Discussion cleanup network and network_addresses table in /etc/pihole-FTL.db

Let's make one thing very clear: I highly value all comments and ideas that DL6ER submits. This is NOT in any way an attempt to disrespect, offend or insult DL6ER. I want to thank him for his time, effort and great work he contributes to making pihole a better product.

As requested by DL6ER, I'm starting a discussion regarding this automated cleanup. This was discussed earlier in this topic.

As a result of the brief discussion, a change was entered by DL6ER:

the change implies all client entries, not seen for seven days are simply removed.

I don't have access to a lot of router/firewall devices, but seem to remember from my old days that a lot of DHCP servers have a default lease time of 14 days. I'm aware this is NOT the case for dnsmasq (=pihole-FTL), the default dnsmasq lease times are one hour for IPv4 and one day for IPv6 (/dnsmasq-2.82/src/config.h).

Personally, I'm not very happy with this (the change suggested by DL6ER) approach, it implies that query log entries, older than seven days, would no longer show a hostname, but the IP address.

The argument DL6ER uses to justify this:
quote
Imagine DHCP servers handing out the IP address 192.168.1.2 today to your phone, tomorrow your laptop, and then your whatever. The network table only stores the most recent address<->device information so abusing it for long-term information can be problematic.
/quote

Although this is true, I feel this is only a cosmetic issue for those users who fail to make static DHCP entries, based on the MAC address of their devices.
Some of you will argue that this is NOT done by the majority of the users. Personally, I think users will eventually be forced to do (learn) this, for the simple reason setting up group management, using clients that get a different IP address from the DHCP server, as soon as the lease expires, would be near impossible. The group assignments would simply apply to a different device, as soon as the address changes. The same applies to piholes Local DNS Records, fairly pointless to enter data in this hostsfile, if the addresses change all the time.

I suggested the following:

  • The MAXDBDAYS setting (default if not in /etc/pihole-FTL.conf = 365). implies there is a database cleanup routine, that removes entries from the queries table, if the number of days specified, is exceeded. It's fairly easy, without severe performance impact on sqlite3, to get the first entry in the queries table:
firstQuery=$(sqlite3 ${piholeFTLdb} ".timeout = 20000" \
	"SELECT timestamp FROM "queries" ORDER BY ROWID ASC LIMIT 1;")

As soon as the MAXDBDAYS routine has completed (again, I assume this routine is executed once a day), the time of the first entry in the queries table will have changed (if the system has been up and running long enough)

  • Now we can get the id and lastQuery fields from the network table for all entries in the network table:
mapfile -t networkArray < <(sqlite3 ${piholeFTLdb} ".timeout = 20000" \
	"SELECT id, lastQuery FROM network \
		ORDER BY id;")

_DATASET EXCERPT:_

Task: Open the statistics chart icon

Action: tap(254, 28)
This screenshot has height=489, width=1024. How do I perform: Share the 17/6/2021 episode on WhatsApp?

_WHAT TO WORK ON:_
#1 In the Pi-hole database cleanup discussion, what are the default dnsmasq lease times for IPv4 and IPv6?
#2 Shorten the paragraph of the Pi-hole database cleanup discussion that begins "I don't have access to a lot of router/firewall devices" while keeping its main facts.
#3 Write the next part of the Pi-hole database cleanup discussion, starting right after its last line.

_WRITTEN RESPONSES:_
#1 One hour for IPv4 and one day for IPv6.

#2 The writer has little access to router/firewall devices but remembers that many DHCP servers default to a 14-day lease time. dnsmasq (pihole-FTL) is different: according to /dnsmasq-2.82/src/config.h, its default lease times are one hour for IPv4 and one day for IPv6.

#3
  • Finally, loop over the entries in the network table, excluding the entries that don't have a valid lastQuery entry (usually the router MAC address) and remove the entries that have a lastQuery entry, older than the firstQuery entry in the queries table.:
for (( i=0; i<${#networkArray[@]}; i++ )); do
	IFS='|' read -r id lastQuery <<< ${networkArray[i]}
	if [ \( "${firstQuery}" -gt "${lastQuery}" \) -a \( "${lastQuery}" -gt "0" \) ]; then
		sudo sqlite3 ${piholeFTLdb} ".timeout = 20000" \
			"DELETE from network 
				WHERE id = \"${id}\";"
		sudo sqlite3 ${piholeFTLdb} ".timeout = 20000" \
			"DELETE from network_addresses
				WHERE id = \"${id}\";"
	fi
done

This is, of course the bash solution, unfortunately, I'm not smart enough to write the required FTL code.

This solution is, in my view, the perfect solution for those who have assigned a static DHCP address for their devices. I agree that it might be confusing (cosmetic) for users that don't do that, but also assume they are not using the full potential of pihole (group management), they will sooner or later be forced to use static DHCP assignments, if they ever want group management to be reliable.
The solution also respects the MAXDBDAYS setting, users my have configured (or the 365 days default), and will allow them to identify queries, using the hostname, for queries older than seven days.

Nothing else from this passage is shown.